_Records supplied_
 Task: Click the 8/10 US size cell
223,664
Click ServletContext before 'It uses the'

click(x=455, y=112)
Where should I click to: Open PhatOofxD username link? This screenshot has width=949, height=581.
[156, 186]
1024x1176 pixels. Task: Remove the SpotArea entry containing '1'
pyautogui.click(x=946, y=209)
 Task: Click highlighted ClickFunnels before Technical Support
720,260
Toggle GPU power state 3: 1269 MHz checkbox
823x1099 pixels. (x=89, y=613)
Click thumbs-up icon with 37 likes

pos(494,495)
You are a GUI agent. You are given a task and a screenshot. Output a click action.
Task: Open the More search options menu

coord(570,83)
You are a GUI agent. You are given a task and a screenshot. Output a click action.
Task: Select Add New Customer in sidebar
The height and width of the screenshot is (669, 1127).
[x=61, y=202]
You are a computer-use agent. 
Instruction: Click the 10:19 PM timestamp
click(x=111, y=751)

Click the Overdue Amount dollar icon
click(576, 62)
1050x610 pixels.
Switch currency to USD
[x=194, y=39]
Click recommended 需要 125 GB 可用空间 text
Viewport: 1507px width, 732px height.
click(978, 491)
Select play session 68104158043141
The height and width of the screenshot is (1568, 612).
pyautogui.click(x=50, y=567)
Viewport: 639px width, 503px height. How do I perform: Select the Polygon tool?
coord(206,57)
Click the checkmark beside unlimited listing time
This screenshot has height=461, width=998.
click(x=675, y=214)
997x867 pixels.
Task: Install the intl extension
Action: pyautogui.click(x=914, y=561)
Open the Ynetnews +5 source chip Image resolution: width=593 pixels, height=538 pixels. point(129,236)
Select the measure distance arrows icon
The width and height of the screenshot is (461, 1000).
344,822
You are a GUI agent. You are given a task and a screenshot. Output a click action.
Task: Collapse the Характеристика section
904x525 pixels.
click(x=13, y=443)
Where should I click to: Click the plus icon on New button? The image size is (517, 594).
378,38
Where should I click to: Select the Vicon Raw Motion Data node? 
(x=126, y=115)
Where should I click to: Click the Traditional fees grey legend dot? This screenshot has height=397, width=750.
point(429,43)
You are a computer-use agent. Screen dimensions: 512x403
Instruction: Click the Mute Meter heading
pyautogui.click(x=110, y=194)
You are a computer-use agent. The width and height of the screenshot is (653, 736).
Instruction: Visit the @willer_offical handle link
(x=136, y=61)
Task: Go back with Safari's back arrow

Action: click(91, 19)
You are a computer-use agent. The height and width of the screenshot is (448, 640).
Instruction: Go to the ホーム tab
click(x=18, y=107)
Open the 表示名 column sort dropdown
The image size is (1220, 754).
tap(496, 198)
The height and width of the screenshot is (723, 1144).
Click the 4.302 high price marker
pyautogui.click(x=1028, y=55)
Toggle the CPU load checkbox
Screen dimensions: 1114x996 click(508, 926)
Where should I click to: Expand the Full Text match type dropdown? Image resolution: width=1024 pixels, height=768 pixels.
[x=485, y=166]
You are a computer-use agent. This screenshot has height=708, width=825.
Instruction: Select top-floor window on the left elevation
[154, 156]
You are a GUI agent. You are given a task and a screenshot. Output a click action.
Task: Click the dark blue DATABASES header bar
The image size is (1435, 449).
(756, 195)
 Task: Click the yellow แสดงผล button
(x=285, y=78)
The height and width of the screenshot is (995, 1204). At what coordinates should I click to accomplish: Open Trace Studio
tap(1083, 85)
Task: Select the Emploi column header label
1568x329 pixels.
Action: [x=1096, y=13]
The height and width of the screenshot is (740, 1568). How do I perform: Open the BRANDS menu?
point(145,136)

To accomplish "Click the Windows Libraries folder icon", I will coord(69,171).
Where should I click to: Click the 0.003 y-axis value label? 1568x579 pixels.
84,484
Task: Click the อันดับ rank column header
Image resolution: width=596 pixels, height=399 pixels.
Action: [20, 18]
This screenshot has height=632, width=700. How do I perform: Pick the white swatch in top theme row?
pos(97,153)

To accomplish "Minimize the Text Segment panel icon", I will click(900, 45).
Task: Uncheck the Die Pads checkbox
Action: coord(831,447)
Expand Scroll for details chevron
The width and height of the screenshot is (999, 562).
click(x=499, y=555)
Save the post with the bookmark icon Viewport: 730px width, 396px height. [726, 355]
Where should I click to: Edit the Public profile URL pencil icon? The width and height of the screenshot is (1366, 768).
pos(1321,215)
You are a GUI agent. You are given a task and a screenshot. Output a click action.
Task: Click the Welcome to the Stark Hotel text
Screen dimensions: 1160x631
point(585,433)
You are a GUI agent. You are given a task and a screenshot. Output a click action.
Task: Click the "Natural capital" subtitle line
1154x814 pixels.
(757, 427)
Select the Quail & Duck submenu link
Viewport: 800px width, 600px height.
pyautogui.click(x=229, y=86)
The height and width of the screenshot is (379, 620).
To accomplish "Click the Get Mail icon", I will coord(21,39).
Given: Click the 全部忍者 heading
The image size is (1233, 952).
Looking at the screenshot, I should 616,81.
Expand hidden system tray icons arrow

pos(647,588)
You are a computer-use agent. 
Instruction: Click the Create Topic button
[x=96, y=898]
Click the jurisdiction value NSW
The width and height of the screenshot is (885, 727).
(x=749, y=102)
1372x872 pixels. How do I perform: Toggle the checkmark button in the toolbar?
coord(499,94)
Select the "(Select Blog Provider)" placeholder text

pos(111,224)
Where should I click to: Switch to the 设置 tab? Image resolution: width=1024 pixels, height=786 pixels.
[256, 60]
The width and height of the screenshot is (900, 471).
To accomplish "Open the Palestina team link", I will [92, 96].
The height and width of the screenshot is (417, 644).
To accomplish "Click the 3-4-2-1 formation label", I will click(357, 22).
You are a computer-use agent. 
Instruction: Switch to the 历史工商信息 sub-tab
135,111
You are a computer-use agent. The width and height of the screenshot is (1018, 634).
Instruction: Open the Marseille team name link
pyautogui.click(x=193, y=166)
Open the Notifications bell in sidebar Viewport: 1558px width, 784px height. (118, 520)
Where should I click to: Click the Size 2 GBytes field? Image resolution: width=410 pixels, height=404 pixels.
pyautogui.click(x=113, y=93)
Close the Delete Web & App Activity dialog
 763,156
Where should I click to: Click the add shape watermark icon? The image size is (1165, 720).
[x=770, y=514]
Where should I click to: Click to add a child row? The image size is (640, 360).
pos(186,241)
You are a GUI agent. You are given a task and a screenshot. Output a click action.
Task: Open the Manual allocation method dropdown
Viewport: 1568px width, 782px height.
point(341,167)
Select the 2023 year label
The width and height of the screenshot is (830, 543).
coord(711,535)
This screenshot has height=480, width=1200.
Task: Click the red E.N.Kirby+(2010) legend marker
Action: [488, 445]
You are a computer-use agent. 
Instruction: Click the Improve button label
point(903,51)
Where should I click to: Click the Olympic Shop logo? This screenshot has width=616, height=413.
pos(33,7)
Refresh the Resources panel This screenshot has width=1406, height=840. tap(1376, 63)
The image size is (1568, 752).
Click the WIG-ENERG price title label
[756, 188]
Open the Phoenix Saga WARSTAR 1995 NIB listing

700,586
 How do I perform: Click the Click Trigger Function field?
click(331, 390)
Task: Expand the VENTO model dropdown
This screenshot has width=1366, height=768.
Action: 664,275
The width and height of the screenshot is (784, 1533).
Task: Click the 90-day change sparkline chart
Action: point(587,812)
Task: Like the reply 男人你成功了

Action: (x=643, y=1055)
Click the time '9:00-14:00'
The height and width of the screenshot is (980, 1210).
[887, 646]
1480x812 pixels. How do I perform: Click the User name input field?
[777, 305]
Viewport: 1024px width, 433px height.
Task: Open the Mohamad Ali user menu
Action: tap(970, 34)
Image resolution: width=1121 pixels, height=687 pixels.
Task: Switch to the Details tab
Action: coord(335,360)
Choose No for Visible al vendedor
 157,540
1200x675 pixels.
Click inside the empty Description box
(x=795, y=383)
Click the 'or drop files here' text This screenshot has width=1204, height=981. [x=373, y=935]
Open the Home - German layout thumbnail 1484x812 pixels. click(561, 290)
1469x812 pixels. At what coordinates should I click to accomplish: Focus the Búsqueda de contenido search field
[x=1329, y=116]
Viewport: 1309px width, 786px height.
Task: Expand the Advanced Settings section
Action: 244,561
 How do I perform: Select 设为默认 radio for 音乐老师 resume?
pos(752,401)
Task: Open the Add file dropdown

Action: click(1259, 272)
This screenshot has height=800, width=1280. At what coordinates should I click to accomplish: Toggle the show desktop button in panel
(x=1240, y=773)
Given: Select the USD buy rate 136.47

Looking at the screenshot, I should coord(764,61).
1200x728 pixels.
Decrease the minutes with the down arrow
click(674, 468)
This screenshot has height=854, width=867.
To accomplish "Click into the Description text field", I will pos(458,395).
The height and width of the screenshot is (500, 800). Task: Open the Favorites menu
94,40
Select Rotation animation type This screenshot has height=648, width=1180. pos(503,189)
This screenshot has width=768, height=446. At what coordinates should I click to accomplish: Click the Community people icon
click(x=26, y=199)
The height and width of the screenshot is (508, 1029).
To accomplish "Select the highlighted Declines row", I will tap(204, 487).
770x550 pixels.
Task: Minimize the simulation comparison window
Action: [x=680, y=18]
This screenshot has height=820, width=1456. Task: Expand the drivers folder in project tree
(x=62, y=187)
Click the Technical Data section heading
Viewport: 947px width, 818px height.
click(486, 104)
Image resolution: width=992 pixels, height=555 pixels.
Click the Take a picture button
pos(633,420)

_Prompt_
Retype exactly the span of lines from the one with "Click the 'or" through the one with "Image resolution: width=992"; include both ends and omit the rest of the material.

_Answer box_
Click the 'or drop files here' text This screenshot has width=1204, height=981. [x=373, y=935]
Open the Home - German layout thumbnail 1484x812 pixels. click(561, 290)
1469x812 pixels. At what coordinates should I click to accomplish: Focus the Búsqueda de contenido search field
[x=1329, y=116]
Viewport: 1309px width, 786px height.
Task: Expand the Advanced Settings section
Action: 244,561
 How do I perform: Select 设为默认 radio for 音乐老师 resume?
pos(752,401)
Task: Open the Add file dropdown

Action: click(1259, 272)
This screenshot has height=800, width=1280. At what coordinates should I click to accomplish: Toggle the show desktop button in panel
(x=1240, y=773)
Given: Select the USD buy rate 136.47

Looking at the screenshot, I should coord(764,61).
1200x728 pixels.
Decrease the minutes with the down arrow
click(674, 468)
This screenshot has height=854, width=867.
To accomplish "Click into the Description text field", I will pos(458,395).
The height and width of the screenshot is (500, 800). Task: Open the Favorites menu
94,40
Select Rotation animation type This screenshot has height=648, width=1180. pos(503,189)
This screenshot has width=768, height=446. At what coordinates should I click to accomplish: Click the Community people icon
click(x=26, y=199)
The height and width of the screenshot is (508, 1029).
To accomplish "Select the highlighted Declines row", I will tap(204, 487).
770x550 pixels.
Task: Minimize the simulation comparison window
Action: [x=680, y=18]
This screenshot has height=820, width=1456. Task: Expand the drivers folder in project tree
(x=62, y=187)
Click the Technical Data section heading
Viewport: 947px width, 818px height.
click(486, 104)
Image resolution: width=992 pixels, height=555 pixels.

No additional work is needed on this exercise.